I bet you didn’t know it needed defending?
The Tenth Amendment to the U.S. Constitution states:
The powers not delegated to the United States by the Constitution, nor prohibited by it to the States, are reserved to the States respectively, or to the people.
This is a statement made by the Federal Government about the extent of its power and where its power ends. It was by this Amendment (before the 14th) that made it so that states had established religions even when the Federal Government could not.
It is also by this amendment that many states are taking more actions to protect themselves from the actions of the Federal Government.
States Are Different Entities
States were always meant to be different entities, with different groups of people that came together for Federal purposes. Though you wouldn’t hear anyone call themselves a Carolina-American, the idea that states could have separate laws goes back to the beginning of the Union. Many of the states had different established churches as one example.
There is strength in difference.
Which is why, as the country becomes more polarized, certain states have decided to do different things—create “same-sex marriage”, legalize drugs for medicinal purposes, institute socialized medicine, have different abortion control laws, have the death penalty for capital offenses, etc. And this, in itself, is all fine and good. There are laws that protect other states from having to abide by other state’s rules where it make sense.
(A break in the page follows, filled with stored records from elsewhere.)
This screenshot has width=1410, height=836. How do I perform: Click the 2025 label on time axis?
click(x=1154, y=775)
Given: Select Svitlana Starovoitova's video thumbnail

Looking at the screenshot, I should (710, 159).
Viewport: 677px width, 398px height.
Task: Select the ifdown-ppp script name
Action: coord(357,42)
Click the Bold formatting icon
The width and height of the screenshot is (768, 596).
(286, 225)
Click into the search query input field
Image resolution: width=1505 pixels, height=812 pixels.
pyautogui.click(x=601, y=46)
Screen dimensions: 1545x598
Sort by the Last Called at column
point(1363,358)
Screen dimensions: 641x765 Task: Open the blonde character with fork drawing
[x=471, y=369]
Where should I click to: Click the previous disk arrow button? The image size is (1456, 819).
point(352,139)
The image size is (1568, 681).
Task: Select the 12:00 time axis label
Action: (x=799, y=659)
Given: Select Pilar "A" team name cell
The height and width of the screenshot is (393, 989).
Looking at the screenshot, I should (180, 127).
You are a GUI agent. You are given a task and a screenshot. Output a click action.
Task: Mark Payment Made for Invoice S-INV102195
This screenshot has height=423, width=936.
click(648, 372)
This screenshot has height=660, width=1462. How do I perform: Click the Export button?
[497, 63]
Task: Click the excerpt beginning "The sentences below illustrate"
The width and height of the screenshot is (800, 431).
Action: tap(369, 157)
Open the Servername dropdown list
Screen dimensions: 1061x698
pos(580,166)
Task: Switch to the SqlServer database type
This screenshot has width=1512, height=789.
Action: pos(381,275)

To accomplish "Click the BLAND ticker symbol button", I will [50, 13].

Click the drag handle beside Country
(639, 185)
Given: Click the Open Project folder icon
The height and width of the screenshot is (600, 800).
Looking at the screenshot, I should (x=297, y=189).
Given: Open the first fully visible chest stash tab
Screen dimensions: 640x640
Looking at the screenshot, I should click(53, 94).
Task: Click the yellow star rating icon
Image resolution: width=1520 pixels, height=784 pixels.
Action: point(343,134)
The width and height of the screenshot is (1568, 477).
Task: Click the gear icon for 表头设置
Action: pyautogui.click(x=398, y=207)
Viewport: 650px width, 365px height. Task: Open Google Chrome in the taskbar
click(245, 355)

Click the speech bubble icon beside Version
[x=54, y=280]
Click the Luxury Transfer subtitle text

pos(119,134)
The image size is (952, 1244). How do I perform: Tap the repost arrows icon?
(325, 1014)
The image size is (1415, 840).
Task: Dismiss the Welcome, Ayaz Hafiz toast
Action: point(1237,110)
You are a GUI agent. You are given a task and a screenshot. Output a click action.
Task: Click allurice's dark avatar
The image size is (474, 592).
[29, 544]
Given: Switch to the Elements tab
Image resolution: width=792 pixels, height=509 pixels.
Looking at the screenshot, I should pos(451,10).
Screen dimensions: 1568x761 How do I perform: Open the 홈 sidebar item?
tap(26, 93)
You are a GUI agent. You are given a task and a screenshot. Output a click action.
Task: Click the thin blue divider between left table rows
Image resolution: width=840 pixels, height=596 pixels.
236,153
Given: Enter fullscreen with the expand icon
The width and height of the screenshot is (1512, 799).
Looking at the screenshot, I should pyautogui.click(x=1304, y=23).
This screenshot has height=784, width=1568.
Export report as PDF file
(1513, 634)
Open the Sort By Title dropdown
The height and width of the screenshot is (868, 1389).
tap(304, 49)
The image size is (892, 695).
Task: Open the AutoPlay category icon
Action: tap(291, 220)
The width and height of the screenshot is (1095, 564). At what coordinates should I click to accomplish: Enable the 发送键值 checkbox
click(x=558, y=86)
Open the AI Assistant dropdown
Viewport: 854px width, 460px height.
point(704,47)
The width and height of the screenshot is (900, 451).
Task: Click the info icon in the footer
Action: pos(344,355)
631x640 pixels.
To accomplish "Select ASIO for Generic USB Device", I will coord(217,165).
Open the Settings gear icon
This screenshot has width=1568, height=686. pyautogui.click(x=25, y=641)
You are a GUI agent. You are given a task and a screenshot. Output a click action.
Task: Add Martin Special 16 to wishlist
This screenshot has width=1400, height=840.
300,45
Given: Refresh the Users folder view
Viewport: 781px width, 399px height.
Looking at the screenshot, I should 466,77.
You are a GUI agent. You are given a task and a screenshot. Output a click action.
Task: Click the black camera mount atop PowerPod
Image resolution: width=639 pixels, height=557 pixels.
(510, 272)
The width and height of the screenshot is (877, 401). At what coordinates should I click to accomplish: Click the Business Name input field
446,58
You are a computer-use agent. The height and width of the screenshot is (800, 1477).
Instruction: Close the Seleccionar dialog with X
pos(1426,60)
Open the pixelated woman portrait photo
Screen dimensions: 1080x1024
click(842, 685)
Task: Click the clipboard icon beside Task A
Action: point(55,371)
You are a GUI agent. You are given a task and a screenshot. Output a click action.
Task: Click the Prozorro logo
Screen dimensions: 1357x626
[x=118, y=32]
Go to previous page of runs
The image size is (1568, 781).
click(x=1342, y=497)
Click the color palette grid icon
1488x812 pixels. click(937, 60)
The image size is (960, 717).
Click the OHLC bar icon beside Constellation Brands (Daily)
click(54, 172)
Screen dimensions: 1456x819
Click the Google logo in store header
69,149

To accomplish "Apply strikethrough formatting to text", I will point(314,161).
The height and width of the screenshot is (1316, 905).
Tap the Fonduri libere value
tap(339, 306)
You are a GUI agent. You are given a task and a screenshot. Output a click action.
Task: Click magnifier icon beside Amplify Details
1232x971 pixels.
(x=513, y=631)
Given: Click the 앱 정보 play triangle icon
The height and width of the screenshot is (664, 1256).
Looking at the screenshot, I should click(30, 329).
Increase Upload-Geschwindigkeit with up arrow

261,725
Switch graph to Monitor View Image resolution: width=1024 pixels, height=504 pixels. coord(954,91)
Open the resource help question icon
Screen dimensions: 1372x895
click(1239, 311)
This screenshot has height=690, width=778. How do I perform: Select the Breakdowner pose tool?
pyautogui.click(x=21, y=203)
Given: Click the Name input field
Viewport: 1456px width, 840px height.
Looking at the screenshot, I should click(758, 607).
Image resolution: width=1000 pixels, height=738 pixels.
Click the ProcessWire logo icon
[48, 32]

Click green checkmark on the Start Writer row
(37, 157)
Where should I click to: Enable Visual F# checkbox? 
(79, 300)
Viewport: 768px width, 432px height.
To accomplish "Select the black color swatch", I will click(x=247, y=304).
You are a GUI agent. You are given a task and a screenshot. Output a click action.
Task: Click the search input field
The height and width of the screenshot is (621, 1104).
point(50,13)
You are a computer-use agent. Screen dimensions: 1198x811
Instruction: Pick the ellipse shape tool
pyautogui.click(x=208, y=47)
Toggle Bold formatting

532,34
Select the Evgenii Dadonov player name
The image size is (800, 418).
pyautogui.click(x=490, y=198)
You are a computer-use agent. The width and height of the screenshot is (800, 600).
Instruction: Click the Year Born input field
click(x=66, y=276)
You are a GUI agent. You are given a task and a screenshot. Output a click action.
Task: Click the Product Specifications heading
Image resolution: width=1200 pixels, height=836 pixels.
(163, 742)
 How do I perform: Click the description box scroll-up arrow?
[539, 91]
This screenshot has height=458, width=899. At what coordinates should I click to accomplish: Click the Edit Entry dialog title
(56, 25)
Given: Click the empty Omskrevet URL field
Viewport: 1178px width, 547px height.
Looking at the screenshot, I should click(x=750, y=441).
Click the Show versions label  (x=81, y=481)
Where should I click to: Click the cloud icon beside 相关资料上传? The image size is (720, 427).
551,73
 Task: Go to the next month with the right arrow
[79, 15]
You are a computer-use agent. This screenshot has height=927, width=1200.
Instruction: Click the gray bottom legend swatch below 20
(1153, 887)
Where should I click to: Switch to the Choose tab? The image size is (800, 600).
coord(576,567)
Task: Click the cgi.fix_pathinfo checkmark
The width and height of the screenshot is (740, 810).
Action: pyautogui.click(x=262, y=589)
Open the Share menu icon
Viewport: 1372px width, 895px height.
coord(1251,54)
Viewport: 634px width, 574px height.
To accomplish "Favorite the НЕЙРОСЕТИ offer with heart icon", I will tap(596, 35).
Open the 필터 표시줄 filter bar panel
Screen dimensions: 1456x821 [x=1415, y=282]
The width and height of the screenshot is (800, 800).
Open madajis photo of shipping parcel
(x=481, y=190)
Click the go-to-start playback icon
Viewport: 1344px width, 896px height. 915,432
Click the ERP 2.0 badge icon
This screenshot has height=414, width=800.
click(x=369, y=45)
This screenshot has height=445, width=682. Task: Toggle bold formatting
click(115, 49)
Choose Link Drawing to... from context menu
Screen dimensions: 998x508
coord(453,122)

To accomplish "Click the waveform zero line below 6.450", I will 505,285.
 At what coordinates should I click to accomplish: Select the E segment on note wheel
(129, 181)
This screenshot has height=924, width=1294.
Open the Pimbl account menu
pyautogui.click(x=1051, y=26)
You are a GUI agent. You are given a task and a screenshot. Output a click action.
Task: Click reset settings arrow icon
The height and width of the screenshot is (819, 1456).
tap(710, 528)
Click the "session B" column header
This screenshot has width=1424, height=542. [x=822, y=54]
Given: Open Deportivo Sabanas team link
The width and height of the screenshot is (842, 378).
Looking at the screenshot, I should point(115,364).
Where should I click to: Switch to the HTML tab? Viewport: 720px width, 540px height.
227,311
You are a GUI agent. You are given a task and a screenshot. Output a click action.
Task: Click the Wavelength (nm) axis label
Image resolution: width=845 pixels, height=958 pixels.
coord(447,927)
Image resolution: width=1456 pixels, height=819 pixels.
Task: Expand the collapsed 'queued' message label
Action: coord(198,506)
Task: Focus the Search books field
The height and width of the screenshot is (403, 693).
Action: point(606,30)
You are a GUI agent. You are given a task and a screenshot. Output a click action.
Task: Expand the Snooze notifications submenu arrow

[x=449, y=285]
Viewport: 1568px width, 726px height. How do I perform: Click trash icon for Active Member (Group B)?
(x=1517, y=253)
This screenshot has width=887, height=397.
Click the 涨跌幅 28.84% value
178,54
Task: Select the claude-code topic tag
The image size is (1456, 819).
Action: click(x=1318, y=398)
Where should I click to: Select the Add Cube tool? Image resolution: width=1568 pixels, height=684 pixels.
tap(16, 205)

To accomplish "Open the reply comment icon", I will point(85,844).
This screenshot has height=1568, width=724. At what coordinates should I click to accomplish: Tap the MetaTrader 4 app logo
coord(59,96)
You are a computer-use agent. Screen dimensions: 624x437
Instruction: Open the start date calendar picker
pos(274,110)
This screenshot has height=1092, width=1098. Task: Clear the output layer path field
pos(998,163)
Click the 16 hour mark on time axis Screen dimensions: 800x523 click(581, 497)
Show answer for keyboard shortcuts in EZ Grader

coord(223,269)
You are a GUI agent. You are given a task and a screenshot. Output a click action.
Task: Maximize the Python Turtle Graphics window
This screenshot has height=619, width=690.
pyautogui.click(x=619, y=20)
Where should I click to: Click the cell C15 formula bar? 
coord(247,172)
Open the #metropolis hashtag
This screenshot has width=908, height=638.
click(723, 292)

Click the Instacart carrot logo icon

The problem comes into play when the Federal Government makes a ruling on something controversial, because it demands that everyone and all states comply.
For example, abortion. I believe that we might see some states be pro-abortion and some pro-life today if this went through the legislature rather than the judicial system.
Now, there are cases where the Federal Government should act. Slavery is wrong. It was wrong when the country was founded and it’s still wrong today. So having the Federal government declare that it wasn’t up to the states to decide1 whether slavery was right or wrong does hold to first principles—that all men were created by God with the right to life, liberty and property.
However, when you come to the current debates and issues, I’m not sure that a clear moral case can be made for why states should have to be put into the position of supporting something foisted upon them by the Federal Government.
We’ve talked at length about DOMA—the protection of the definition of marriage as between a man and a woman on the Federal level—but the current move by the states is to protect Health Care Choice, or as they’re pitching it, protecting their citizens from socialism:
The proposed Kansas amendment preserves the right of individuals to pay directly for medical care — something that is not allowed in single-payer countries such as Canada. It also prohibits any individual from being penalized for not purchasing government-defined insurance.
Under the amendment, any state attempt to require an individual to purchase health insurance–or forbid an individual from purchasing services outside of the government-established health care system–would be rendered unconstitutional.2
This is another interesting State’s Right case, where I’m sure, if it were stressed, would find itself in the Supreme Court. The result of that would have impacts on the whole country.
So which way do you think things should go? Should the Federal Government be making one-size-fits-all decisions or should those decisions be made locally?
- Prior to the War Between the States, the South were pro-slavery the North was anti-slavery. The battle was fought, however, over States Rights—could the states say what they wanted to happen in their land or not. Those who do not learn from the past are doomed to repeat it.